I would 100% never try to reuse soil/dirt. Way too messy. If you have a mix of substrates you are probably not going to have much success separating/reusing both of them separately


----------



## Blacktetra (Mar 19, 2015)

Mostly I mean how do you save your cap if you cap your substrate?


----------



## klibs (May 1, 2014)

Very carefully scoop it out? I don't think there is an exact answer here. It's not going to be easy.

Definitely rinse the crap out of it because it will be a mess


----------



## Blacktetra (Mar 19, 2015)

I'm considering purchasing a fine, flexible, mesh net. Perhaps the cheapest option would be a few yards of that wedding stuff "tulle".
It seems like if I use a ~6mm gravel for my cap, and dirt as a sub, I can layer this between and have an easier time scooping up the gravel by removing most by hand, and then lifting the corners of the mesh, lifting the gravel off the dirt, for the most part.

Or just getting ~10mm or up river stones. The typical aquarium gravel is small enough it just takes more work to sparate from the dirt when re-starting.


----------



## klibs (May 1, 2014)

Why are you bothering doing this?

Why would you deal with 6mm gravel for the sake of saving it later on? Coarse gravel is far from ideal for planted tanks and IMO it looks bad.
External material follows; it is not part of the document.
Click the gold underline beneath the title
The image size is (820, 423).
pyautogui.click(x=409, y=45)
If you're doing a dirt tank you will want to cap it with someone more fine. Just buy black diamond blasting sand for like $8 / 50lb bag. Even then you could probably manage to salvage most of the sand when breaking it down. Just rinse the crap out of it and you should be able to get most of the gunk out of it. Even still this is far more trouble IMO than replacing everything... Dirt capped with sand is like the cheapest substrate combo possible and isn't worth like $20 to replace everything to deal with the work of re-using it. Dirt tanks should last a super long anyways. Not like you'll be replacing substrate every 6 months.
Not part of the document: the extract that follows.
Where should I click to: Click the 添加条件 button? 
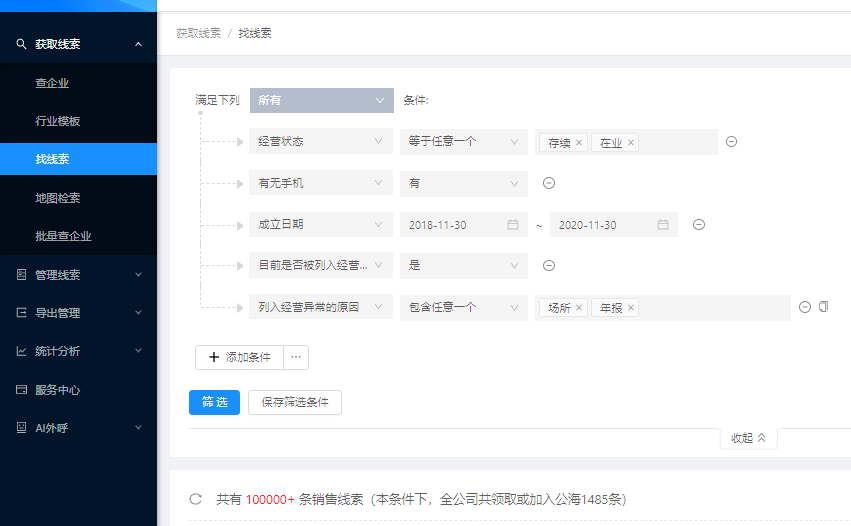click(240, 357)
I would absolutely not do the mesh idea. Plants will root right through it (or even worse - fail to root through it) and it will be a PITA to move anything deeply rooted. The whole point of having dirt is so plants root all the way down into the dirt.


----------



## FatherLandDescendant (Jul 24, 2014)

Blacktetra said:


> aquarium gravel, sand, or soil


Sand on top will always sift down through the gravel. I suggest choosing one or the other. Personally I went with Safe-T-Sorb oil absorbent ($8 for a 40lb bag at tractor supply) as the cap for my dirted tanks. It looks good, easy on cory cats, and plants root well in it.


----------



## Xiaozhuang (Feb 15, 2012)

klibs said:


> Why are you bothering doing this?
> 
> Why would you deal with 6mm gravel for the sake of saving it later on? Coarse gravel is far from ideal for planted tanks and IMO it looks bad. If you're doing a dirt tank you will want to cap it with someone more fine. Just buy black diamond blasting sand for like $8 / 50lb bag. Even then you could probably manage to salvage most of the sand when breaking it down. Just rinse the crap out of it and you should be able to get most of the gunk out of it. Even still this is far more trouble IMO than replacing everything... Dirt capped with sand is like the cheapest substrate combo possible and isn't worth like $20 to replace everything to deal with the work of re-using it. Dirt tanks should last a super long anyways. Not like you'll be replacing substrate every 6 months.
> 
> I would absolutely not do the mesh idea. Plants will root right through it (or even worse - fail to root through it) and it will be a PITA to move anything deeply rooted. The whole point of having dirt is so plants root all the way down into the dirt.


I agree with this; although when he says "sand" I'm quite sure he means large grained sand/small grained gravel. 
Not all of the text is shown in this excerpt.